You recalled correctly. Extensive GI testing revealed systemic myopathy of the small bowel and esophagus, suspected to encompass the entire GI tract. Test results were done via esophageal manometry and antroduodenal manometry(24H). Myopathy clearly evident. Keep in mind the antro test only reveals a pattern which is suggestive of neuropathy or myopathy but cant differentiate between a nerve or muscle cause. Additional evidence for the myopathy was massive SIBO. Myopathy will cause lifelong SIBO trouble. Concerning auto dysfunction: GI didnt think so. In his experience, when a patient appears with auto dysfunction, the finding is typically neuropathy on antro manometry not myopathy, like you said in your post secondary to auto dysfunction. Primary muscle problem of unknown origin? Autonomics dysfunction diagnosis, dysautonomia, made based on test results; autonomic dysfunction localized to the GI tract and is responsible for the severe debilitating symptoms including abdominal pain, weakness, coughing swallowing problems, and constipation; lasting many years. If this GI dysfunction is secondary to autonomics, finding of myopathy on antro manometry is very rare. Ive been unable to find another patient with these findings and conclusion, antro myoapthy and localized. Autonomic testing. Complete testing as you described. Duration 3-4 hours. No antro probes in place, Hopkins may be the only place to do this. Results. Q-Sart abnormal diminished amplitude TST abnormal suggesting length dependent phenomenon Valsalva ratios normal Heart rate range to deep breathing diminished TTT -- systolic blood pressure drop of 13 mm Hg progressed to a max of 19mm Hg at 2 min then stabalized. Slight increase in heart rate above 17 beats per min above baseline.
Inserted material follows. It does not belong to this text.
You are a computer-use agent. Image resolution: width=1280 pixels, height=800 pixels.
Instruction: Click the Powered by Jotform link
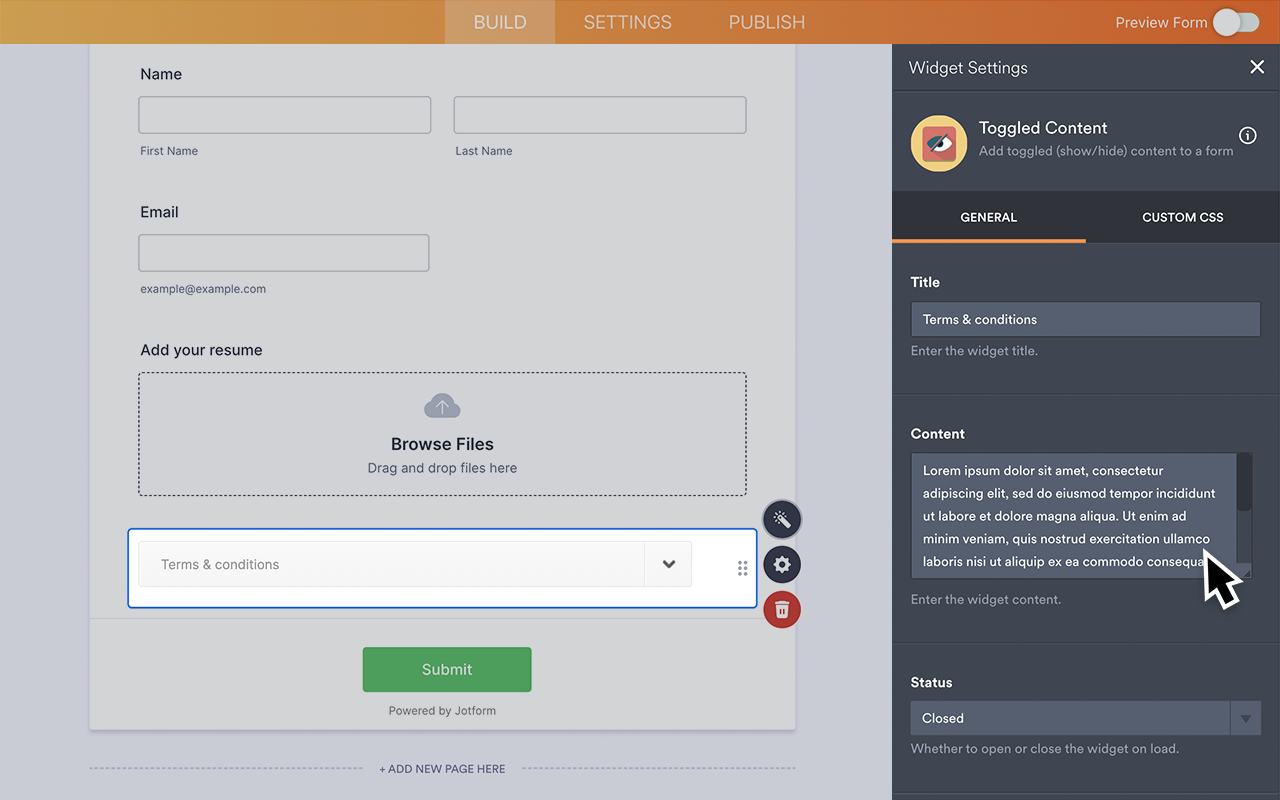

No obvious symptoms during test ie nausea sweating anxious etc except constant abdominal pain. Conslusion: Length dependent postganglionic sudomotor neuropathy associated with cardiovagal dysfunction, borderline vasomotor adrenergic dysfunction. Are they bad enough to be the sole cause? Dont know. Conflicting opinions. I do have an additional primary muscle problem however, its supposedly limited to skeletal muscle only and not smooth muscle. Pieces of the puzzle have slowly trickled in but they dont fit together. Im losing my will to keep up this fight. Hope your well. Happy New Year. bruc

So many here have been diagnosed with blood pressure and or heart problems leading to a dysautonomia diagnosis, so here is my question; is orthostatic or heart rate problems a concrete requirement for diagnosis? Can the dysautonomia be localized to just the GI tract? thx. bruc

I have this severe abdominal pain 24H a day every day of the week for years. Its just awful and debilitating. How did they detect it was cramping smooth muscle in your stomach and esophagus?

Its up to you to prove your disability. Documentation is the key.

What medications would you recommend trying to see if they did anything? Benadryl and zyrtec easy ones over the counter.

Are all cases of dysautonmia mast cell related?

Oral. Read that some people experience these symptoms with injectable too.